Die wichtigsten Kurznews aus der weiten Welt des Sports.



Nadal souverän zum 83. Titel

Rafael Nadal hat seinen 35. Masters-1000-Titel gewonnen. Der 33-jährige Spanier setzte sich im Final von Montreal gegen den Russen Daniil Medwedew (ATP 9) mit 6:3, 6:0 durch.

Zum fünften Mal nach 2005, 2008, 2013 und 2018 sicherte sich Nadal den Titel beim kanadischen Masters. Er bekundete im Final nur in den Anfangsminuten etwas Mühe. Danach kontrollierte der Mallorquiner das Geschehen gegen den 23-jährigen Moskauer, der den wichtigsten Final seiner bisherigen Karriere bestritt, sicher. Im ersten Satz gelang ihm das einzige Break zum 3:1, im zweiten gab er nur noch elf Punkte ab. Nach 70 Minuten verwertete er den ersten Matchball und feierte seinen 83. Titel auf der ATP-Tour.

Mit seinen 35 Titeln ist Nadal der erfolgreichste Spieler bei den Masters 1000. Novak Djokovic steht bei 33 und Roger Federer bei 28. Djokovic und Federer verzichteten in diesem Jahr auf die Teilname in Montreal, sind aber in Cincinnati wieder am Start. (pre/sda)

Serena Williams gibt auf: Andreescu gewinnt in Toronto

Serena Williams musste beim WTA-Turnier von Toronto im Final nach vier Games aufgeben. Die 37-jährige Amerikanerin lag mit 1:3 zurück, als Rückenschmerzen sie zum Forfait zwangen. Die 19-jährige Kanadierin Bianca Andreescu sicherte sich ihren zweiten WTA-Titel. Im März hatte sie sich schon in Indian Wells durchgesetzt.

Williams wartet weiterhin auf ihren ersten Titel seit sie im Frühjahr 2018 nach der Geburt ihrer Tochter auf die Tour zurückgekehrt ist. (zap/sda)

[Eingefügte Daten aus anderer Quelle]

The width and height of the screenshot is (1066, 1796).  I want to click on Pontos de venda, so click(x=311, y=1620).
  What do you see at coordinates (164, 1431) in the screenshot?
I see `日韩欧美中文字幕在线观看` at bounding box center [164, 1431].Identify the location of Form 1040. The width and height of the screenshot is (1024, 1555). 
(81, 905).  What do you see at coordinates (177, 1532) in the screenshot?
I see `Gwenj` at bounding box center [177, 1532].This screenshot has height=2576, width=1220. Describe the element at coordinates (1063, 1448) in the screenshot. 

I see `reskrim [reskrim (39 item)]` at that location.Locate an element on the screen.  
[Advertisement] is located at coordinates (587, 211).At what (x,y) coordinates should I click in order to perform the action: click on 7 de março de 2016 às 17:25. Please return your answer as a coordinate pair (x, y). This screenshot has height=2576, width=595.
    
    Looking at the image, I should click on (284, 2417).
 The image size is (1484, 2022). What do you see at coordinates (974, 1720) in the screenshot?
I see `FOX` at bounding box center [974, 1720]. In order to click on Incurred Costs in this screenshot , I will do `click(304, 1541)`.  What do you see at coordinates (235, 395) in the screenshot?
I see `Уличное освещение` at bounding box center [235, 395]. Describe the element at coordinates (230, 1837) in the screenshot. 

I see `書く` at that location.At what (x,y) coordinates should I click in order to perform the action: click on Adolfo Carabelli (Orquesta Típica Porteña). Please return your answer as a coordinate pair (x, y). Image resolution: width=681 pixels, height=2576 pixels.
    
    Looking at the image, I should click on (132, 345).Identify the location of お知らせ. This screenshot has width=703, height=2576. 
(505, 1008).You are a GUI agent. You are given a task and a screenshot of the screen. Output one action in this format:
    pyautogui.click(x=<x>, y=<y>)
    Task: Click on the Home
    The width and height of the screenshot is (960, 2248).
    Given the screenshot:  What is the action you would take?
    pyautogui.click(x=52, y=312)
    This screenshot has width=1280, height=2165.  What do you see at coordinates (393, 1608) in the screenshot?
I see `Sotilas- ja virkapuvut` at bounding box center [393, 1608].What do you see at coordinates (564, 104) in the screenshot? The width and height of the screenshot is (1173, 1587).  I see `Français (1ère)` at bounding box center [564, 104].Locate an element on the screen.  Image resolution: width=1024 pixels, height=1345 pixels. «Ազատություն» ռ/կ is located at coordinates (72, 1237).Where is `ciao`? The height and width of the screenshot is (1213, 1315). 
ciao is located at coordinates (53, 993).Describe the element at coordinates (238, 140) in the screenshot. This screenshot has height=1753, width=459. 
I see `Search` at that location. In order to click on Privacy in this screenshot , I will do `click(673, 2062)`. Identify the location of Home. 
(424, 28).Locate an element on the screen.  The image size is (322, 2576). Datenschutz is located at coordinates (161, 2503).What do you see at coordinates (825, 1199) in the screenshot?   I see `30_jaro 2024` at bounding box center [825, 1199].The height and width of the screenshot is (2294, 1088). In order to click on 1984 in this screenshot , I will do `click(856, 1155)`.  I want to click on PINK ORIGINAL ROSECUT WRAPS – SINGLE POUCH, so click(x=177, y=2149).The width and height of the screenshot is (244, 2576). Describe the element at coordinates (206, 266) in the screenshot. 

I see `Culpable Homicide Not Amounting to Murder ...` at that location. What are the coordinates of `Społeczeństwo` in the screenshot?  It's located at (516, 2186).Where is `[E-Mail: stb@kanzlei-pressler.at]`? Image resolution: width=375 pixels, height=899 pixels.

Canada's Bianca Andreescu, right, consoles Serena Williams, of the United States, after Williams had to retire from the final of the Rogers Cup tennis tournament in Toronto, Sunday, Aug. 11, 2019. (Frank Gunn/The Canadian Press via AP)

Bild: AP

Siege für Wil und Winterthur

Wil und Winterthur wahren in der Challenge League einigermassen den Anschluss an das Spitzenduo Lausanne und GC – dies mit Siegen gegen Stade Lausanne-Ouchy respektive in Vaduz.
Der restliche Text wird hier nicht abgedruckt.